Time Series Classification

  1. KaninePrimitive: This primitive applies the k-nearest neighbors (KNeighborsTimeSeriesClassifier) classification algorithm to time series data.

  2. LstmFcnPrimitive: This primitive applies a LSTM fully convolutional neural network for time series classification. It wraps the implementation here LSTM Fully Convolutional Networks for Time Series Classification.

Time Series Forecasting

  1. DeepArPrimitive: This primitive applies the DeepAR (deep, autoregressive) forecasting methodology for time series prediction. It trains a global model on related time series to produce probabilistic forecasts. It wraps the implementation from GluonTS.

  2. NBEATSPrimitive: This primitive applies the Neural basis expansion analysis for interpretable time series forecasting (N-BEATS) method for time series forecasting. It wraps the implementation from GluonTS.

  3. VarPrimitive: This primitive applies a vector autoregression (VAR) multivariate forecasting model to time series data. It defaults to an ARIMA model if the time series is univariate.

Interpretability

shap_explainers: wrapper of Lundberg's shapley values implementation for tree models. Currently integrated into d3m.primitives.learner.random_forest.DistilEnsembleForest as produce_shap_values().

Remote Sensing

  1. RemoteSensingPretrainedPrimitive: This primitive featurizes remote sensing imagery using a pre-trained model. The pre-trained model was learned on a sample of Sentinel-2 imagery and optimized using a self-supervised objective.
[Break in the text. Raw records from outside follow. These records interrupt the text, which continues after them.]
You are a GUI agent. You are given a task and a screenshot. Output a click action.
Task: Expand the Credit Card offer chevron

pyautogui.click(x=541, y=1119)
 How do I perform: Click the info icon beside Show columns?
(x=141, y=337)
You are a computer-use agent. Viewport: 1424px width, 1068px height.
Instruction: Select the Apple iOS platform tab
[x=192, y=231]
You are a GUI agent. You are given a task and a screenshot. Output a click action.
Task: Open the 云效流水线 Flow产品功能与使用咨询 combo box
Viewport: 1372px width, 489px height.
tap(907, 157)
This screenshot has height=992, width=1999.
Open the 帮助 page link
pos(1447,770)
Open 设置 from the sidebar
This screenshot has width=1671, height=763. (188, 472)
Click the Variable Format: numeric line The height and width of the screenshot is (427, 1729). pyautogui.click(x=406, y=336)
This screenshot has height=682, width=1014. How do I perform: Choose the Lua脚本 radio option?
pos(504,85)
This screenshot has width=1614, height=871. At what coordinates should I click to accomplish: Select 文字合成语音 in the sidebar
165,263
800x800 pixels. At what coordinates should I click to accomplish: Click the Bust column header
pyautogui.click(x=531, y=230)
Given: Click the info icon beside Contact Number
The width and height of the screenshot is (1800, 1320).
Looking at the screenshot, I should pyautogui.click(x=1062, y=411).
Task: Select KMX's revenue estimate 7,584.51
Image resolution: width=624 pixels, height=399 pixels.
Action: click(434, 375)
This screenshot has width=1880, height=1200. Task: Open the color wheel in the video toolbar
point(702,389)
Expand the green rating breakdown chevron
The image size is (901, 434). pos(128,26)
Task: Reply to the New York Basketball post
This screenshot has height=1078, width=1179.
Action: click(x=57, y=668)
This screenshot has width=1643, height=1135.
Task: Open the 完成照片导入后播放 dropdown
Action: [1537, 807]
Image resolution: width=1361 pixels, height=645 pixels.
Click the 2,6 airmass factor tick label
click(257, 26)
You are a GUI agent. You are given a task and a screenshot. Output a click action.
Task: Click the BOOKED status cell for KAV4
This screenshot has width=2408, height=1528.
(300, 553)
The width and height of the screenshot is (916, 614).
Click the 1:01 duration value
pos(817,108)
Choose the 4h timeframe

There are two inference models that correspond to two pretext tasks: Augmented Multiscale Deep InfoMax and Momentum Contrast. The implementation of the inference models comes from this repo.

  2. MlpClassifierPrimitive: This primitive trains a two-layer neural network classifier on featurized remote sensing imagery. It also produces heatmap visualizations for predictions using the gradient-based GradCam technique.

  3. ImageRetrievalPrimitive: This primitive retrieves semantically similar images from an index of un-annotated images using heuristics. It is useful for supporting an iterative, human-in-the-loop, retrieval pipeline

  4. ImageSegmentationPrimitive: This primitive trains a binary image segmentation model using image-level weak supervision (see 1). Furthermore, the pre-trained featurizer is used the initialize the parameters of segmentation encoder. Thus, the training process is also an instance of transfer learning (see 2).

Semi-Supervised

  1. CorrectAndSmoothPrimitive: This primitive applies the Correct and Smooth procedure for semi-supervised learning. It combines a simple classification model with two label propagation post-processing steps - one that spreads residual errors and one that smooths predictions.

  2. TabularSemiSupervisedPrimitive: This primitive applies one of three methods (PseudoLabel, VAT, and ICT) for semi-supervised learning on tabular data.